The feeling of déjà vu is unavoidable. Here we are again, trusting in the poisoned promise that our prosperity will protect us. It seems we have forgotten the lesson that no amount of T-shirts, signs, buttons or patriotism has ever kept anyone safe from racism in the long run.
But Little Tokyo remembers. And Historic Filipinotown remembers. Chinatown, Thai Town and pretty much every other ethnic enclave in Los Angeles contain the memory of a time when the threat of racism forced us into the same neighborhoods and reminded us that we needed one another.
I think that time is here again. If you are an Asian American who can be mistaken for Chinese, you can feel the eyes on you at the grocery store or on your daily walk. If you haven’t witnessed or experienced this yourself, you know another Asian American who has. On your feeds, you can sense the political discourse shifting against people who look like you. As the consequences of this virus deepen, and as our president continues to single out minorities and blame China for America’s disastrous response to the virus, I’m worried that things will only get worse.

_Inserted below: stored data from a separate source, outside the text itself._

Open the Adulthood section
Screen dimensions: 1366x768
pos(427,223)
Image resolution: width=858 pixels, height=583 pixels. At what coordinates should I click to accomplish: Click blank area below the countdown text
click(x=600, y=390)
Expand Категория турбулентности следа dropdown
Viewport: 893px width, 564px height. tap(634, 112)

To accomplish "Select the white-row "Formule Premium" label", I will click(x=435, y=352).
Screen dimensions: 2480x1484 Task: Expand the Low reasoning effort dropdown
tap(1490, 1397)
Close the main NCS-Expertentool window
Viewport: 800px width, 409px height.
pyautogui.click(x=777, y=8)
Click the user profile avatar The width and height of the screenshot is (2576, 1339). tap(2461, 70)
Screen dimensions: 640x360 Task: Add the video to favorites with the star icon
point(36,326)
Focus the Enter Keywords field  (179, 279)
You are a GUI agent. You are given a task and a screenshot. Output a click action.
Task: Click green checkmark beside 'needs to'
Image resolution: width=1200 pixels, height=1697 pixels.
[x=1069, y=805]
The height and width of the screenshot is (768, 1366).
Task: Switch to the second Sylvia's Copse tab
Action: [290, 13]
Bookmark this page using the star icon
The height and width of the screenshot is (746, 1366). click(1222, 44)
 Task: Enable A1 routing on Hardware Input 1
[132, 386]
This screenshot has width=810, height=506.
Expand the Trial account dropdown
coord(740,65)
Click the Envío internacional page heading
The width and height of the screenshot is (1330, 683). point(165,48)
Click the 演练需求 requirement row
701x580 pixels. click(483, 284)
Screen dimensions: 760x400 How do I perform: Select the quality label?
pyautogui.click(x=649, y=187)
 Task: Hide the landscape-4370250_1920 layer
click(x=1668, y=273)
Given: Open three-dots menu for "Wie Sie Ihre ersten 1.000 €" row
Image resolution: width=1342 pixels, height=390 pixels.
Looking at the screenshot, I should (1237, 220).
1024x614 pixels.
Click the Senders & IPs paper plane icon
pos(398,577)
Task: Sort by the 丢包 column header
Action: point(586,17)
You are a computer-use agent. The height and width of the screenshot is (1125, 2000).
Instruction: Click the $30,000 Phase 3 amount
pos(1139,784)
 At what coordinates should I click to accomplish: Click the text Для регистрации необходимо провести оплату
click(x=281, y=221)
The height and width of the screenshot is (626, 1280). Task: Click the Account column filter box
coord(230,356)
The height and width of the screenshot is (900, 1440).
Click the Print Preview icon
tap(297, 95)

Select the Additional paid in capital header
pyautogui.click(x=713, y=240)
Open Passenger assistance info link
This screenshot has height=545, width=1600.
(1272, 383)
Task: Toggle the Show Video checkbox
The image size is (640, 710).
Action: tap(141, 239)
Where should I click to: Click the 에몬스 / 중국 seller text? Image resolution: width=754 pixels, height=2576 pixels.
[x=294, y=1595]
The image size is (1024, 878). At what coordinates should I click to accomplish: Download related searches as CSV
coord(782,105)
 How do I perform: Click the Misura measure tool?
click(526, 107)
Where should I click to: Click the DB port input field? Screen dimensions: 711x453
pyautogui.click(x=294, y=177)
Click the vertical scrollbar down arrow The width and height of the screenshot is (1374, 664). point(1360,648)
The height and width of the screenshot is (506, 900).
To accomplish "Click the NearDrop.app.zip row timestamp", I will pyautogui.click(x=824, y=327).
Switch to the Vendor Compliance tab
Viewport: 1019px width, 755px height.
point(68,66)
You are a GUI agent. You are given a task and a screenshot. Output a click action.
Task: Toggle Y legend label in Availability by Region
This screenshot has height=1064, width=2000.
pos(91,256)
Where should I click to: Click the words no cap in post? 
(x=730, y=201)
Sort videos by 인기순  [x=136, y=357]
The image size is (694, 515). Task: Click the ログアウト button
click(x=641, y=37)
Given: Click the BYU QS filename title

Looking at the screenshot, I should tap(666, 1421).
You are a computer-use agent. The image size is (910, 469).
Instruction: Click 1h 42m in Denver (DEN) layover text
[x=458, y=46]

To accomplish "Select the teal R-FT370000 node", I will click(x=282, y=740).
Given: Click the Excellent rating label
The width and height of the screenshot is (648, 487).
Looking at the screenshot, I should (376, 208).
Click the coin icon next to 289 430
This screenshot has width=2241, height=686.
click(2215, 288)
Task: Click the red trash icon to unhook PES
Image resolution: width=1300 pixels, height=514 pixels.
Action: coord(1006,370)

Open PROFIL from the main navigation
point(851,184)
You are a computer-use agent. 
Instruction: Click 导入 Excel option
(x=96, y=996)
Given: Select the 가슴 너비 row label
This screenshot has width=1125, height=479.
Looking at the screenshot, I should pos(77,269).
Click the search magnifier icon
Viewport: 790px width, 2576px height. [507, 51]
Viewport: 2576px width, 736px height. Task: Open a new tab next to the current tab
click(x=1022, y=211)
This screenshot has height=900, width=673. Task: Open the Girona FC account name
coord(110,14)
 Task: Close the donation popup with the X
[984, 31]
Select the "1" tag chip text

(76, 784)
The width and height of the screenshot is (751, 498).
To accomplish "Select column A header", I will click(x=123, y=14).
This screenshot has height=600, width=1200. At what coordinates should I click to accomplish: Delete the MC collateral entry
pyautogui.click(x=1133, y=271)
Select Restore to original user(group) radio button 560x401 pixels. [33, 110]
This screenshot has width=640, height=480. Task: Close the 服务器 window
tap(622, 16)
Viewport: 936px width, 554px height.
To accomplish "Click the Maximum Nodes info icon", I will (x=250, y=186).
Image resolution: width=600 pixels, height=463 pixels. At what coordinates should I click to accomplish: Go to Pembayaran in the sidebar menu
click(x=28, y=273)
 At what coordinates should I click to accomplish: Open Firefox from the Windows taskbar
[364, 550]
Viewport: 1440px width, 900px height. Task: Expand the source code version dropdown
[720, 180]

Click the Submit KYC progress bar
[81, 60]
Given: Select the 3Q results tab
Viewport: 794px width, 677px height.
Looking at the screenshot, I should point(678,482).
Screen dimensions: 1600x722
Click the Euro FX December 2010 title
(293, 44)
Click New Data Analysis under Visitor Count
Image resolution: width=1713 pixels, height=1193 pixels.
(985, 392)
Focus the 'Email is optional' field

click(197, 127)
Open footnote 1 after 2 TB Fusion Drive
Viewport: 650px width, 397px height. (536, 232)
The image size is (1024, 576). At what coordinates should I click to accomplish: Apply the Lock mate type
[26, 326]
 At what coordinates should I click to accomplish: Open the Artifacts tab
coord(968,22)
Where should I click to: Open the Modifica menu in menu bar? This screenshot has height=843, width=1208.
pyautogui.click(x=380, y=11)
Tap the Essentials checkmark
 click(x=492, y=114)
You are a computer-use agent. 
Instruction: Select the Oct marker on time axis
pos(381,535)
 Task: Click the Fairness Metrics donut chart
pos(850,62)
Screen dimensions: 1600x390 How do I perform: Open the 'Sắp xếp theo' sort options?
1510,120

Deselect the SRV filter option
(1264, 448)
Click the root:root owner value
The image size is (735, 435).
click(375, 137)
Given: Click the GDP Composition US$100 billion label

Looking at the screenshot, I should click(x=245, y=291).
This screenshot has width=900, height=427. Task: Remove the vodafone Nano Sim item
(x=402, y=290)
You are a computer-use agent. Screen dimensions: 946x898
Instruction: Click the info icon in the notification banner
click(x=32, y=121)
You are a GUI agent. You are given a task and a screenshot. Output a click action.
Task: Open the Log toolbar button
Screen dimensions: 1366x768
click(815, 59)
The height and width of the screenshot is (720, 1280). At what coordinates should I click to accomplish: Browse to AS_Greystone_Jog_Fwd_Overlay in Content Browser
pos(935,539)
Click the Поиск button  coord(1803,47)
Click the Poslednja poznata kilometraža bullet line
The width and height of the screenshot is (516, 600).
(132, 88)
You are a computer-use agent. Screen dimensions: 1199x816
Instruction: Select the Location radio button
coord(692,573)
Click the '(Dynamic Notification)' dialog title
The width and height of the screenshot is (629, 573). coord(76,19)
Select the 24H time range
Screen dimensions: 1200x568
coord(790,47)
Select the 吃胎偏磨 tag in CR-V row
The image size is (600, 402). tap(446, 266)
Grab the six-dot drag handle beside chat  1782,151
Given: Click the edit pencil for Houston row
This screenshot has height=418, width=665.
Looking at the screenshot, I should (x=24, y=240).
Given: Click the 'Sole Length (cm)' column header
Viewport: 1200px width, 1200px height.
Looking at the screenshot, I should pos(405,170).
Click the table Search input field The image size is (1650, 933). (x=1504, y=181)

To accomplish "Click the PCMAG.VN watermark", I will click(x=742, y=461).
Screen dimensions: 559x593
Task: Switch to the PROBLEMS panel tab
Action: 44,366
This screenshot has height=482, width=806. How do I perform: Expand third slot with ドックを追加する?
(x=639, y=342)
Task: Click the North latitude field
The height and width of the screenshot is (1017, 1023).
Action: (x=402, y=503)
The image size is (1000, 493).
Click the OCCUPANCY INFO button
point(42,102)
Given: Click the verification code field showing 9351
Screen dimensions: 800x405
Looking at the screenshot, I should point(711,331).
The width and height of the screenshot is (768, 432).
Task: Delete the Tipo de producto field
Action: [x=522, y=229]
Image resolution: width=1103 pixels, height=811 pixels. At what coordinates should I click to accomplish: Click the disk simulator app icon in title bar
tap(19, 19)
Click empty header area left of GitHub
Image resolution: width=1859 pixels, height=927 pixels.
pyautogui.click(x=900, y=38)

It’s more important than ever for us to understand and accept our history. And PBS is making it easy: Next week it is releasing a five-hour film series on the histories of Asian Americans. Not everyone took Asian American studies in college or has time to become a race scholar. But if we look for answers in our past, we can find hope for our future, as Glen Ishii did.
A good place to start is understanding that ethnic enclaves are not just good places to eat. In each of these neighborhoods, there is a historic fight for rights and equality that has never ended. It’s a fight in which many of us have declared victory and then withdrawn. But others have continued it, like Traci Kato-Kiriyama, an artist and organizer in Little Tokyo who co-founded the Tuesday Night Project, the longest-running Asian American mic series in the United States.
After mass incarceration, Japanese Americans took up the fight for redress and reparations, Kato-Kiriyama said. Then they fought to rebuild Little Tokyo, fended off the city’s proposal to build a 510-bed jail in the historic community and weathered intense gentrification.
And when Muslim Americans were targeted after 9/11, or when this current administration placed immigrants in cages at the border, many Japanese American activists took up that fight too, because they understand that the fight against racism is much larger than just the Asian American community.
“We’ve always had to fight to know where we come from. We’ve always had to fight to be who we want to be, for existence, for community,” Kato-Kiriyama said. “The fight is always somewhere in us.”